You know the silly summer-movie season is in full swing when the 2004 MTV Movie Awards (8 p.m., MTV) look back at last year’s already forgotten popcorn epics. Hey, I’ve already begun to forget this year’s summer movies. Just what was that Olsen twins comedy called?

You have to give the MTV movie awards credit for knowing that they carry absolutely no weight. Why else give a gilded bucket of popcorn to every winner? Just how pointless is this show? It’s already over! It was taped last Saturday, and the results will have been announced by the time you read this. In MTV-speak, it’s just so five days ago.

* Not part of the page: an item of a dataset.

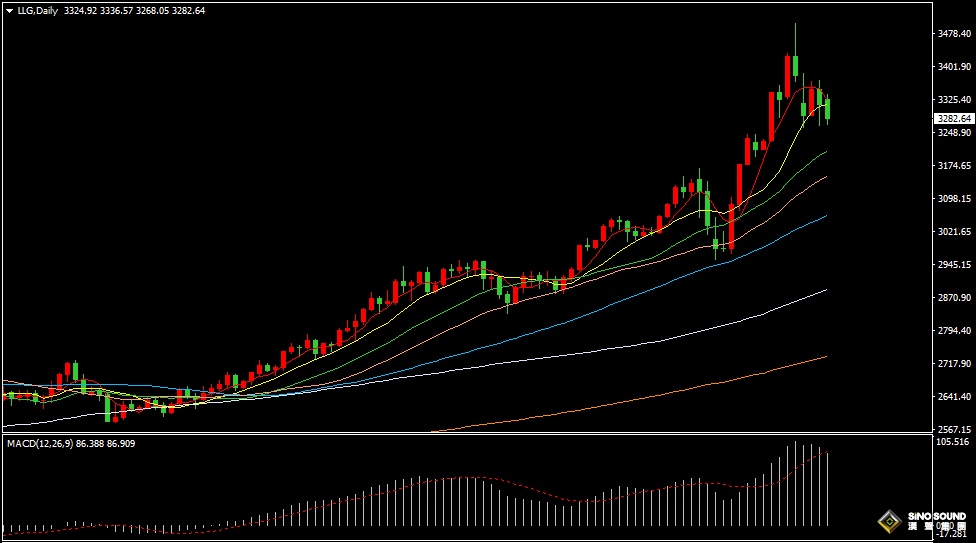
Task: Expand the triangle arrow beside LLG,Daily
Action: pos(9,10)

I won’t give too much away here. OK, the MTV choice for best picture did win a boatload of Oscars, too. We’re really supposed to watch these anything-but-live festivities for their perfectly scripted “spontaneous” moments allowing stars to pump their yet-to-released (and certain-to-be-forgotten) summer movies. There’s also a chance to watch host Lindsay Lohan, the teen of the nanosecond.

  • Turner Classic Movies commemorates the passing of former president Ronald Reagan with a daylong marathon of his movies, beginning with the 1937 drama “Love is On the Air” (7 a.m.). In this, his first starring role, Reagan plays a headstrong radio personality. Before coming to Hollywood, Reagan had been a radio sportscaster who could “describe” entire baseball games based on telegraphed transcripts of the box score.

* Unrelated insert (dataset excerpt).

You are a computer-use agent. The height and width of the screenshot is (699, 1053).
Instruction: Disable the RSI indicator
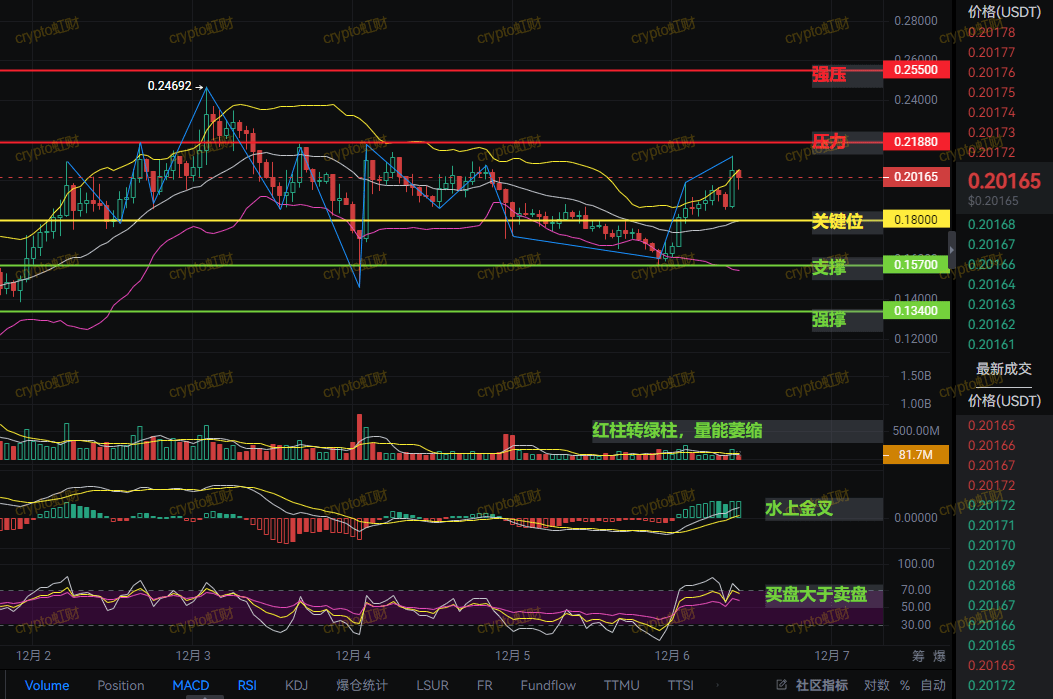pyautogui.click(x=247, y=685)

The gritty 1942 potboiler “Kings Row” (7 p.m.) is thought to contain Reagan’s best film performance. Reagan thought so, too, and even named one of his memoirs “Where’s the Rest of Me” after a line from this movie. Tonight’s other Reagan films include “Desperate Journey” (9:15 p.m.) and “The Last Outpost” (11:15 p.m.).

Missing from this collection are “Knute Rockne All American,” in which Reagan plays the doomed football star who inspires Pat O’Brien’s impassioned plea “to win just one for the Gipper.” Another notable omission is “Dark Victory,” a great Bette Davis weepy in which Reagan portrays a careless playboy. This collection also lacks “Hellcats of the Navy,” co-starring Reagan’s off-screen leading lady Nancy Davis.

Ronald Reagan will be Turner Classic Movies’ featured star of the month in October. Perhaps some of these missing movies will air then.

Tonight’s other highlights

  • Alanis Morissette, Maroon 5, Joss Stone, Blink 182 and Morrissey perform on “Pepsi Smash” (7 p.m., WB).
  • A sensitive soul (Kathleen Quinlan) attracts a kindred spirit while playing Cyrano for her brash daughter in the 2004 television film “Perfect Romance” (8 p.m., Lifetime).